Get parameters for this estimator.

Parameters:

deep (bool, default=True) – If True, will return the parameters for this estimator and contained subobjects that are estimators.

Returns:

params – Parameter names mapped to their values.

Return type:

dict

name: str = 'Hard Debias'
set_fit_request(*, definitional_pairs: bool | None | str = '$UNCHANGED$', equalize_pairs: bool | None | str = '$UNCHANGED$', model: bool | None | str = '$UNCHANGED$') HardDebias

Configure whether metadata should be requested to be passed to the fit method.

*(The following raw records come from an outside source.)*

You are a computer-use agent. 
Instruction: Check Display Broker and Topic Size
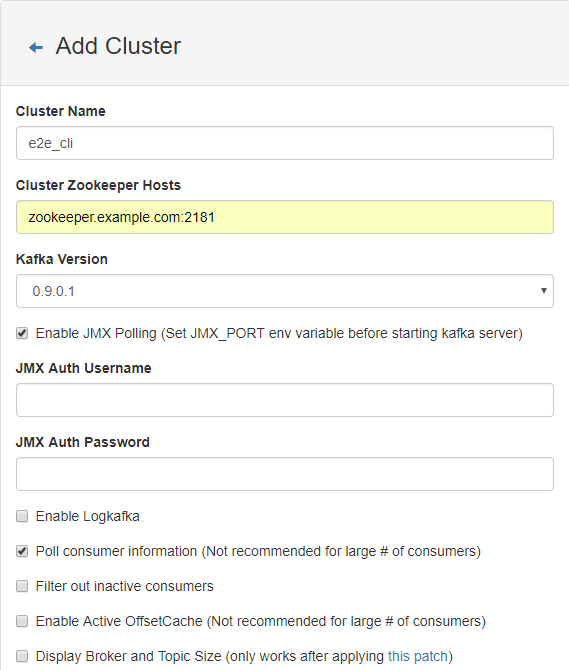point(22,656)
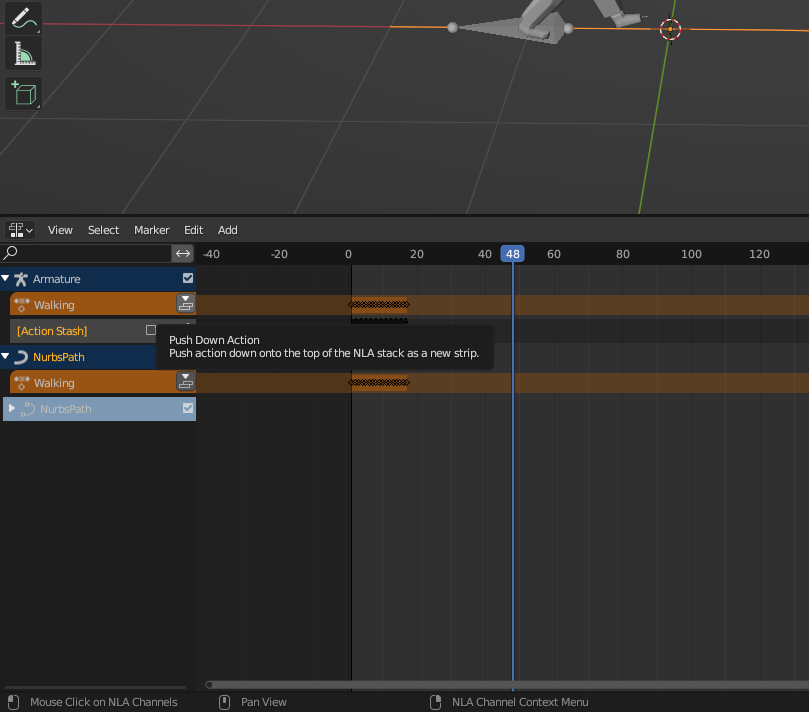809x712 pixels.
Task: Toggle the greyed NurbsPath channel checkbox
Action: (188, 408)
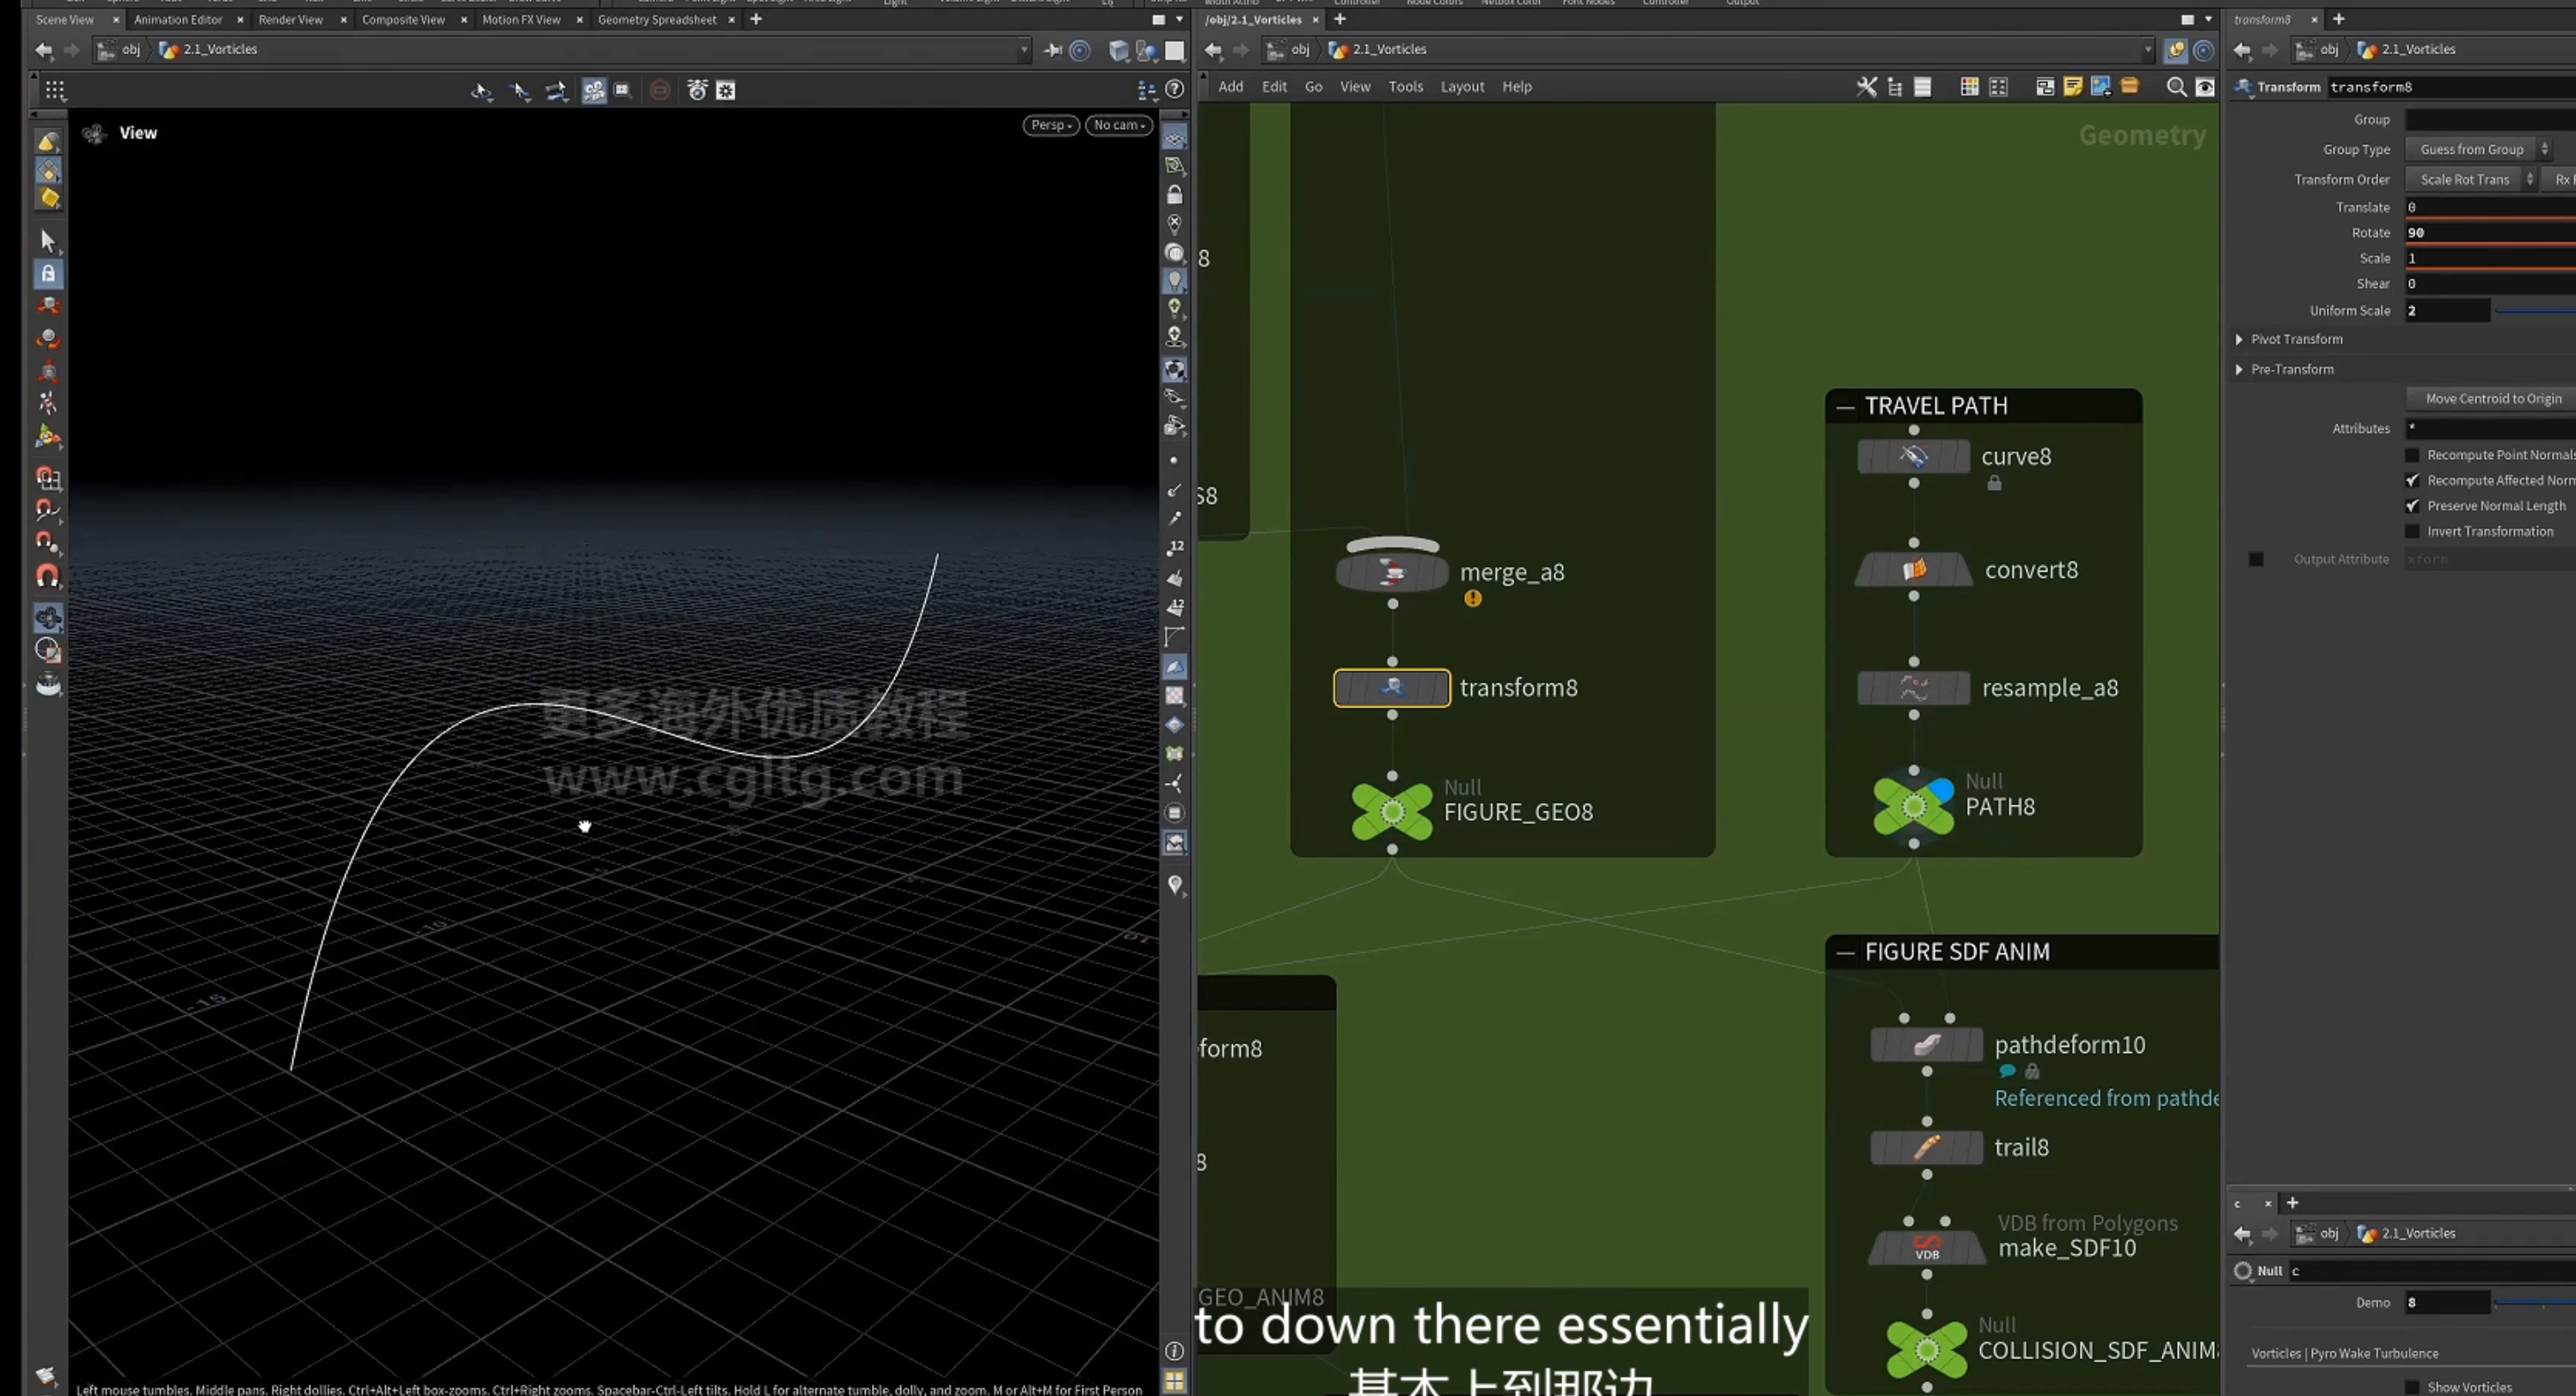Enable Recompute Point Normals checkbox
Screen dimensions: 2576x1396
coord(2411,455)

Note that this method is only relevant when this estimator is used as a sub-estimator within a meta-estimator and metadata routing is enabled with enable_metadata_routing=True (see sklearn.set_config()). Please check the User Guide on how the routing mechanism works.

The options for each parameter are:

  • True: metadata is requested, and passed to fit if provided. The request is ignored if metadata is not provided.

  • False: metadata is not requested and the meta-estimator will not pass it to fit.

  • None: metadata is not requested, and the meta-estimator will raise an error if the user provides it.

  • str: metadata should be passed to the meta-estimator with this given alias instead of the original name.

The default (sklearn.utils.metadata_routing.UNCHANGED) retains the existing request. This allows you to change the request for some parameters and not others.

Added in version 1.3.

Parameters:
  • definitional_pairs (str, True, False, or None, default=sklearn.utils.metadata_routing.UNCHANGED) – Metadata routing for definitional_pairs parameter in fit.

  • equalize_pairs (str, True, False, or None, default=sklearn.utils.metadata_routing.UNCHANGED) – Metadata routing for equalize_pairs parameter in fit.

  • model (str, True, False, or None, default=sklearn.utils.metadata_routing.UNCHANGED) – Metadata routing for model parameter in fit.

Returns:

self – The updated object.

Return type:

object

set_params(**params)

Set the parameters of this estimator.

The method works on simple estimators as well as on nested objects (such as Pipeline). The latter have parameters of the form <component>__<parameter> so that it’s possible to update each component of a nested object.

Parameters:

**params (dict) – Estimator parameters.

Returns:

self – Estimator instance.

Return type:

estimator instance

set_transform_request(*, copy: bool | None | str = '$UNCHANGED$', ignore: bool | None | str = '$UNCHANGED$', model: bool | None | str = '$UNCHANGED$', target: bool | None | str = '$UNCHANGED$') HardDebias

Configure whether metadata should be requested to be passed to the transform method.

Note that this method is only relevant when this estimator is used as a sub-estimator within a meta-estimator and metadata routing is enabled with enable_metadata_routing=True (see sklearn.set_config()). Please check the User Guide on how the routing mechanism works.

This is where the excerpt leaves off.